| Required tasks |
**1.** In the forum thread on comparing two multi-dimensional arrays, how long can the comparison take once the arrays have more than a few thousand lines?
**2.** Repeat the forum thread on comparing two multi-dimensional arrays, starting at "I'm trying to" and ending at "to do this?".
**3.** Carry on the forum thread on comparing two multi-dimensional arrays from the point where it stops.

| Document text |

# # #

Comparing two multi-dimensional arrays

This topic contains 13 replies, has 5 voices, and was last updated by  nickm 1 year, 3 months ago.

  • Author
    Posts
  • #27014

    Dan T
    Participant

    I'm trying to come up with the most efficient way to compare two arrays where there could be any number of columns in each array, but we are matching on a specified column from each array. I want to retain all data from each array. Some arrays could contain duplicates. I am finding that when I compare arrays with more than a few thousand lines, the compare can start to take a long time, over an hour in some cases.

    Is my Compare Function the most efficient way to do this?

    Here is my sample code:

    Function RJ-CombinedCompare() {
    [CmdletBinding()]
    PARAM([Parameter(Mandatory=$True)]$List1,$L1Match,$List2,$L2Match)
    $List = $List1 | %{[PSCustomObject]@{L1Data = $_; L2Data = 'NA'}}
    $List += $List2 | %{[PSCustomObject]@{L1Data = 'NA'; L2Data = $_}}
    foreach ($Object in $List.L1Data.$L1Match + $List.L2Data.$L2Match | select -Unique) {
    $Match1 = @()
    $Match2 = @()
    foreach ($Object1 in $List.L1Data -ne 'NA') {
    if ($Object1.$L1Match -eq $Object) {$Match1 += $Object1}
    }
    foreach ($Object2 in $List.L2Data -ne 'NA') {
    if ($Object2.$L2Match -eq $Object) {$Match2 += $Object2}
    }
    [PSCustomObject]@{MatchValue = $Object; L1Matches = $Match1.count; L2Matches = $Match2.count; List1 = $Match1; List2 = $Match2}
    }
    }

    $List1 = @(
    [PSCustomObject]@{Alias = 1; Place = 1; Extra = 'c'}
    [PSCustomObject]@{Alias = 2; Place = 3; Extra = 'a'}
    [PSCustomObject]@{Alias = 3; Place = 2; Extra = 'c'}
    [PSCustomObject]@{Alias = 4; Place = 1; Extra = 'a'}
    [PSCustomObject]@{Alias = 22; Place = 3; Extra = 'g'}
    [PSCustomObject]@{Alias = 2; Place = 3; Extra = 'a'}
    [PSCustomObject]@{Alias = 5; Place = 6; Extra = 'e'}
    [PSCustomObject]@{Alias = 4; Place = 2; Extra = 'c'}
    [PSCustomObject]@{Alias = 1; Place = 6; Extra = 'b'}
    )

# # #

| Supplied information |

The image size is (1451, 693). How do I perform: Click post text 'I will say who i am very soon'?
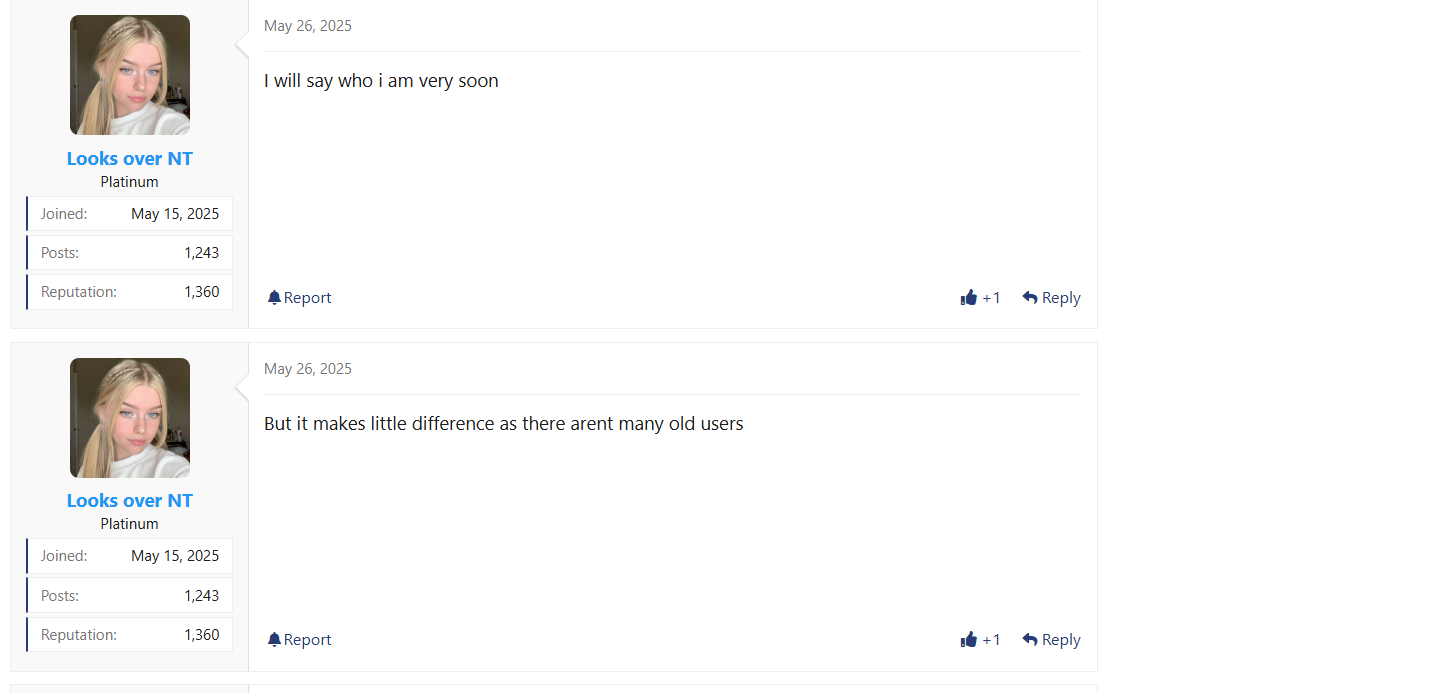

# # #

| Answers in order |
**1.** Over an hour in some cases.

**2.**
I'm trying to come up with the most efficient way to compare two arrays where there could be any number of columns in each array, but we are matching on a specified column from each array. I want to retain all data from each array. Some arrays could contain duplicates. I am finding that when I compare arrays with more than a few thousand lines, the compare can start to take a long time, over an hour in some cases.

    Is my Compare Function the most efficient way to do this?

**3.**
    $List2 = @(
    [PSCustomObject]@{Name = 1; Place = 5; Somthing = 'a1'}
    [PSCustomObject]@{Name = 1; Place = 1; Somthing = 'b6'}
    [PSCustomObject]@{Name = 5; Place = 1; Somthing = 'c3'}
    [PSCustomObject]@{Name = 2; Place = 4; Somthing = 'a3'}
    [PSCustomObject]@{Name = 12; Place = 6; Somthing = 'a1'}
    [PSCustomObject]@{Name = 1; Place = 2; Somthing = 'b1'}
    [PSCustomObject]@{Name = 2; Place = 7; Somthing = 'd4'}
    [PSCustomObject]@{Name = 44; Place = 2; Somthing = 'a5'}
    )

    $Result = RJ-CombinedCompare -List1 $List1 -L1Match Alias -List2 $List2 -L2Match Name

  • #27020

    Rob Simmers
    Participant

    Have you looked at Compare-Object?

    $List1 = @(
     [PSCustomObject]@{Alias = 1; Place = 1; Extra = 'c'}
     [PSCustomObject]@{Alias = 2; Place = 3; Extra = 'a'}
     [PSCustomObject]@{Alias = 3; Place = 2; Extra = 'c'}
     [PSCustomObject]@{Alias = 4; Place = 1; Extra = 'a'}
     [PSCustomObject]@{Alias = 22; Place = 3; Extra = 'g'}
     [PSCustomObject]@{Alias = 2; Place = 3; Extra = 'a'}
     [PSCustomObject]@{Alias = 5; Place = 6; Extra = 'e'}
     [PSCustomObject]@{Alias = 4; Place = 2; Extra = 'c'}
     [PSCustomObject]@{Alias = 1; Place = 6; Extra = 'b'}
     )
     
    $List2 = @(
     [PSCustomObject]@{Name = 1; Place = 5; Somthing = 'a1'}
     [PSCustomObject]@{Name = 1; Place = 1; Somthing = 'b6'}
     [PSCustomObject]@{Name = 5; Place = 1; Somthing = 'c3'}
     [PSCustomObject]@{Name = 2; Place = 4; Somthing = 'a3'}
     [PSCustomObject]@{Name = 12; Place = 6; Somthing = 'a1'}
     [PSCustomObject]@{Name = 1; Place = 2; Somthing = 'b1'}
     [PSCustomObject]@{Name = 2; Place = 7; Somthing = 'd4'}
     [PSCustomObject]@{Name = 44; Place = 2; Somthing = 'a5'}
     )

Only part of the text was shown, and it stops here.